Hexen scanned the surrounding supers.
“He’s losing memories. I don’t need to remind any of you that Solaris’s background is less than pleasant, and built on a foundation of paranoia and tightly controlled violence. If he begins to regress…we do not need a world-ending threat re-enacting his PTSD from gang warfare in the seventies.”
Perry nodded.
“I’ll get right on it.”
Perry stood and rounded up the kids.
“And Paradox?” Hexen said.
“Yeah?”
“Be careful what you say and who you say it to. You never saw much of it, but Solaris has always been paranoid. This disease…it’s making things worse. He may assume you’re trying to kill him.”
“Why would he assume that?” Perry asked.
“I can help with that,” Mechanaut said, turning towards the wall, a bright light projecting from his palm.
The wall blinked to life as a list of events began to scroll past.
“This is the list of times people close to Solaris have tried to kill, control, or depose him in the past.”
It was a long list.
“Oh.” Perry muttered as the events scrolled past, processing each of them and matching them to his knowledge of specific super deaths and disappearances. A long history of turmoil, sixty years in the making. “Damn.”
“Alright kiddos, we’re heading out. We’ve got more stops to make today.”
“Aww…” Sera and Gareth pouted, but Perry managed to bribe them into leaving their grandparents laps.
Honestly, Mom made more of a fuss about the twins leaving than they did, but everyone had work to do.
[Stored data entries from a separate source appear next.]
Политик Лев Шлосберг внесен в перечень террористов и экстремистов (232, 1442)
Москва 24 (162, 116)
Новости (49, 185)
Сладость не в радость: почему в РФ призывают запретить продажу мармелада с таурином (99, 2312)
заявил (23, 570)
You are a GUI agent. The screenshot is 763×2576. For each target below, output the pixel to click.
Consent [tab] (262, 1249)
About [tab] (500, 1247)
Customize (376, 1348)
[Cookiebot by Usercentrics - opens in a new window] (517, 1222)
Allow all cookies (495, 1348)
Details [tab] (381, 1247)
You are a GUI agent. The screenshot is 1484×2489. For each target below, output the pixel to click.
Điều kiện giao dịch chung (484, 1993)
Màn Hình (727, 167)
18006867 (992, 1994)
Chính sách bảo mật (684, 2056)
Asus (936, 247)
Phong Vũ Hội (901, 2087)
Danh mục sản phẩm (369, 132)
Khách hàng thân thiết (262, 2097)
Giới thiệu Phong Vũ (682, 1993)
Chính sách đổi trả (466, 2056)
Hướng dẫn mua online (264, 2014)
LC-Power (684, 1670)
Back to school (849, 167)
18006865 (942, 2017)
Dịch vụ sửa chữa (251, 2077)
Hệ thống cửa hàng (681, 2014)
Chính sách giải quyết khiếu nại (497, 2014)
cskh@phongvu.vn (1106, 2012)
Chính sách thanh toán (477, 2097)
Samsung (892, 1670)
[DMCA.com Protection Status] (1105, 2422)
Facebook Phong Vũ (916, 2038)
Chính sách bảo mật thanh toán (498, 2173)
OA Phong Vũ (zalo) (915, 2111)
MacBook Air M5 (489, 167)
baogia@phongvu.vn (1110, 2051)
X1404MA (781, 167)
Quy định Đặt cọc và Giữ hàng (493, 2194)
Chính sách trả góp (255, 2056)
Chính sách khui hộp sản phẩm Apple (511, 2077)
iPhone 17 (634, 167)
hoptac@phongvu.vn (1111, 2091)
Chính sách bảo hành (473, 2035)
Perry gave everyone a firm goodbye and left them to unpackage the news with Mechanaut and Locust, while Perry popped through the portal.
They arrived at a little clinic in the middle of Funkytown.
“Aww…not Great Gramma…” Sera sulked. “Why are you taking us here?”
“Because when you’ve got small children with you, you’re temporarily safe from monsters. It’s monster movie rules.” Perry said, pinching her cheek.